──────── PROVIDED RECORDS

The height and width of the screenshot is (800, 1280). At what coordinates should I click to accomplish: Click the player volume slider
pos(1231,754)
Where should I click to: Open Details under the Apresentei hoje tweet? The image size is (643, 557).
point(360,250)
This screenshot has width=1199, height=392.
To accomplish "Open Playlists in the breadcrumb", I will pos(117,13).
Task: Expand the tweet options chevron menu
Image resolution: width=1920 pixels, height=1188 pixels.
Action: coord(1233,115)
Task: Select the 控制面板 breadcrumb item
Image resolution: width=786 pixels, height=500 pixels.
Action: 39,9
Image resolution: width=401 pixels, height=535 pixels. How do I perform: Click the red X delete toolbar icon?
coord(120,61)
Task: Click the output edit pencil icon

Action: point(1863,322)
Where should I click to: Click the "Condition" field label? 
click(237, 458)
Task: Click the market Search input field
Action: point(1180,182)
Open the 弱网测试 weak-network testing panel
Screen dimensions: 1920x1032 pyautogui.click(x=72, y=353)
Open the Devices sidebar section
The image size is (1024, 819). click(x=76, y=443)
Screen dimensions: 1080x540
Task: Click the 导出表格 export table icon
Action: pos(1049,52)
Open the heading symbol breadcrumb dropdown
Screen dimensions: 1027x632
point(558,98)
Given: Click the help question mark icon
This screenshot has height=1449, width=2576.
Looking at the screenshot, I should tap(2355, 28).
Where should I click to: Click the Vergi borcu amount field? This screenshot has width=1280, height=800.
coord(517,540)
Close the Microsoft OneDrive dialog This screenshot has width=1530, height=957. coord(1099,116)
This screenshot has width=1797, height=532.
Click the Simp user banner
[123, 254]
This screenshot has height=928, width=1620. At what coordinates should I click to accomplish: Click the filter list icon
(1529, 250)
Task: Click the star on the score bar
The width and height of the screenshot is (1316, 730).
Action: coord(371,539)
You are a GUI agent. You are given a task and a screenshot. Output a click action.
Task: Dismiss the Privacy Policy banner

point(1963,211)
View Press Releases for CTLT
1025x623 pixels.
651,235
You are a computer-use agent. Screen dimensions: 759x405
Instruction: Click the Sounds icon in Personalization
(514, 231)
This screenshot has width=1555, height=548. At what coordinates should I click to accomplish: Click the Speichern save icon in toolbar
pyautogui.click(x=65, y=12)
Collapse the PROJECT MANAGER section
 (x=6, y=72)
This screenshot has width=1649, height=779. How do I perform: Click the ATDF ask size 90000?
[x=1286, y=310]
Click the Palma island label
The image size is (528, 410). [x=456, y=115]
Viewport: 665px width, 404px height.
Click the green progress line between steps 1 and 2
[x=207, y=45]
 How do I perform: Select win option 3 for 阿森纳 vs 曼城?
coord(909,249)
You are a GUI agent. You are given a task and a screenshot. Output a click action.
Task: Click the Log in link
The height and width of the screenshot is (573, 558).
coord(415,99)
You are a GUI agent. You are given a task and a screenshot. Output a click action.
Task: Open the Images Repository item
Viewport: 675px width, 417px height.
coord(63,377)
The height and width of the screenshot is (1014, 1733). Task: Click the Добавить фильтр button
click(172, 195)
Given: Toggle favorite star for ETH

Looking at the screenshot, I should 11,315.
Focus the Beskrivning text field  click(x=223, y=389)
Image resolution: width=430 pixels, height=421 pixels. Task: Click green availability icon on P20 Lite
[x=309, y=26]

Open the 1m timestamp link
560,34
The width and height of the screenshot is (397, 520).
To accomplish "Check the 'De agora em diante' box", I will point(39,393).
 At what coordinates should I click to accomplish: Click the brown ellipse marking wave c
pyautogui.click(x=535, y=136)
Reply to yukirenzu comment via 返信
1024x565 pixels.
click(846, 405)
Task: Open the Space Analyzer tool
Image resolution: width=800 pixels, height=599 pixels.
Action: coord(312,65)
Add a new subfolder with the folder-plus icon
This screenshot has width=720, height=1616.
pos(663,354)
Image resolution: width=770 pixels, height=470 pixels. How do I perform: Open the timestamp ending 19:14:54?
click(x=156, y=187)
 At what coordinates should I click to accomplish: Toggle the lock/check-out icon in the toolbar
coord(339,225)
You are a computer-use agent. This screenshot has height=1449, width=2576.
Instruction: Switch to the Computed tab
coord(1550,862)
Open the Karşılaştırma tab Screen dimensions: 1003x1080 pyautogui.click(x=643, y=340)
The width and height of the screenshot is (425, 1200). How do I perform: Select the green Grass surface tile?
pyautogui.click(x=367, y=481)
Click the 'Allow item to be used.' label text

────────────────

GIVEN TASK —
Arrange the stretch from the start of the records through the line containing "Action: coord(1233,115)" as a two-column CSV with the headers request and answer. Put each request and its answer in one quoted field apiece, with line breaks turned into spaces.

WRITTEN ANSWER —
request,answer
"The height and width of the screenshot is (800, 1280). At what coordinates should I click to accomplish: Click the player volume slider","pos(1231,754)"
"Where should I click to: Open Details under the Apresentei hoje tweet? The image size is (643, 557).","point(360,250)"
"This screenshot has width=1199, height=392. To accomplish ""Open Playlists in the breadcrumb"",","I will pos(117,13)."
"Task: Expand the tweet options chevron menu Image resolution: width=1920 pixels, height=1188 pixels.","Action: coord(1233,115)"